Studio album by Jel
- Released: August 20, 2013
- Recorded: 2007–2013
- Studio: Burnco, Berkeley, California
- Genre: Hip hop
- Length: 30:13
- Label: Anticon
- Producer: Jel, Odd Nosdam

Jel chronology
| Soft Money (2006) | Late Pass (2013) |  |

= Late Pass =

Late Pass is the third studio album by American hip hop artist Jel. It was released on Anticon on August 20, 2013. Music videos were created for "Look Up", "Breathe", and "Steady".

Professional ratings
Review scores
| Source | Rating |
| Alarm | favorable |
| The Skinny |  |

==Critical reception==
Bram E. Gieben of The Skinny gave the album 5 stars out of 5, saying, "this is an album that demands to be listened to as a whole, preferably on vinyl, and experienced in its raw, uncut form in the live arena." Ian S. Port of SF Weekly said, "The mood is dark, the beats are impeccably constructed, and his bleak rhymes are delivered in a mumbling deadpan, often barely present in the mix."

MATERIAL PROVIDED:

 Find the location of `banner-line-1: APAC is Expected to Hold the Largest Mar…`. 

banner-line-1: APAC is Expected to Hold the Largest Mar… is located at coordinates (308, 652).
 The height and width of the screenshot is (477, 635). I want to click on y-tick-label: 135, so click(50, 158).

TASK DIRECTIONS:
Reproduce the Late Pass album text in full, word for word.

RESPONSE BELOW:
Studio album by Jel
- Released: August 20, 2013
- Recorded: 2007–2013
- Studio: Burnco, Berkeley, California
- Genre: Hip hop
- Length: 30:13
- Label: Anticon
- Producer: Jel, Odd Nosdam

Jel chronology
| Soft Money (2006) | Late Pass (2013) |  |

= Late Pass =

Late Pass is the third studio album by American hip hop artist Jel. It was released on Anticon on August 20, 2013. Music videos were created for "Look Up", "Breathe", and "Steady".

Professional ratings
Review scores
| Source | Rating |
| Alarm | favorable |
| The Skinny |  |

==Critical reception==
Bram E. Gieben of The Skinny gave the album 5 stars out of 5, saying, "this is an album that demands to be listened to as a whole, preferably on vinyl, and experienced in its raw, uncut form in the live arena." Ian S. Port of SF Weekly said, "The mood is dark, the beats are impeccably constructed, and his bleak rhymes are delivered in a mumbling deadpan, often barely present in the mix."